## Text section
= = = = =
One those are installed, we can go about configuring Datadog tracing and metrics inside the Startup.cs
class using the Startup.ConfigureServices
method:
public void ConfigureServices(IServiceCollection services)
{
// enables OpenTracing for ASP.NET Core
services.AddOpenTracing(o =>
{
o.ConfigureAspNetCore(a =>
a.Hosting.OperationNameResolver = context => $"{context.Request.Method} {context.Request.Path}");
o.AddCoreFx();
});
// sets up Prometheus + DataDog + ASP.NET Core metrics
ConfigureAppMetrics(services);
// sets up DataDog tracing
ConfigureDataDogTracing(services);
// sets up Akka.NET
ConfigureAkka(services);
}
Tracer Setup
Let's explore what the ConfigureDataDogTracing
method does:
public static void ConfigureDataDogTracing(IServiceCollection services)
= = = = =
## Action item A
From the Datadog tracing excerpt, reproduce the stretch from "One those are" through "void ConfigureServices(IServiceCollection services)" word for word.
## Action item B
Restate the paragraph of the Datadog tracing excerpt that starts with "One those are installed" in a single shorter sentence, keeping its main facts.
The records below have no connection to the Datadog tracing excerpt.
= = = = =
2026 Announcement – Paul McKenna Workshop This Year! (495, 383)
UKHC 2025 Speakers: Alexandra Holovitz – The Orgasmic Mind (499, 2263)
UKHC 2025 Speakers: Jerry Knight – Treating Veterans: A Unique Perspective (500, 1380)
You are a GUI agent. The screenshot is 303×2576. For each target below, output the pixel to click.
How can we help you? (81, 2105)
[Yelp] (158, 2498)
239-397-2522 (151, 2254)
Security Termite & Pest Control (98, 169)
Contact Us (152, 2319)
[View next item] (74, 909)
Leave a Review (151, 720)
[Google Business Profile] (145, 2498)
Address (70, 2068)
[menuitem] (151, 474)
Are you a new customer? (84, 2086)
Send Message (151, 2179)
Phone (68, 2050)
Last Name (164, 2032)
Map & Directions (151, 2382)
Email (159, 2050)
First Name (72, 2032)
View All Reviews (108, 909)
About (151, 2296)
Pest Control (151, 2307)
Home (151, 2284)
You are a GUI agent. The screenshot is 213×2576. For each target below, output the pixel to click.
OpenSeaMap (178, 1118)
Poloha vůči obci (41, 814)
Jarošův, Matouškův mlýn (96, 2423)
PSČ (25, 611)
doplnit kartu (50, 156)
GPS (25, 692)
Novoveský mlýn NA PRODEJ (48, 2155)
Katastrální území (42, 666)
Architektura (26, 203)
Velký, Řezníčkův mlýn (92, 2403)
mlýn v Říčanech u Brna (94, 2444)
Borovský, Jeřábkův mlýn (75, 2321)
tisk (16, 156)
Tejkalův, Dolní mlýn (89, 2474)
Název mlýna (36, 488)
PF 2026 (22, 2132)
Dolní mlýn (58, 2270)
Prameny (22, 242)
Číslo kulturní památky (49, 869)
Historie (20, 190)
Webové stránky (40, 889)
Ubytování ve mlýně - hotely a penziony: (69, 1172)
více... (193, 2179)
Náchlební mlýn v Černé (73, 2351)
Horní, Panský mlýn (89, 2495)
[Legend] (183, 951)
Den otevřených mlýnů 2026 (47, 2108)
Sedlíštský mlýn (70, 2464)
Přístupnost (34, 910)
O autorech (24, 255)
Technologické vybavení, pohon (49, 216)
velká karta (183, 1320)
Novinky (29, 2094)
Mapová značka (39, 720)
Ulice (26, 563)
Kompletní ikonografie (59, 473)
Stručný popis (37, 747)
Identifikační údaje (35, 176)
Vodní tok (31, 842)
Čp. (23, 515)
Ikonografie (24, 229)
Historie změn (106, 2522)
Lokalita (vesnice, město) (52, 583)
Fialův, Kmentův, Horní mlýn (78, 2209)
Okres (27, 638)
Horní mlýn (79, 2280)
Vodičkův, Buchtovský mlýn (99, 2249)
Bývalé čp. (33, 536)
= = = = =
## Task output A
One those are installed, we can go about configuring Datadog tracing and metrics inside the Startup.cs
class using the Startup.ConfigureServices
method:
public void ConfigureServices(IServiceCollection services)

## Task output B
After installation, Datadog tracing and metrics are configured in the Startup.cs class through the Startup.ConfigureServices method.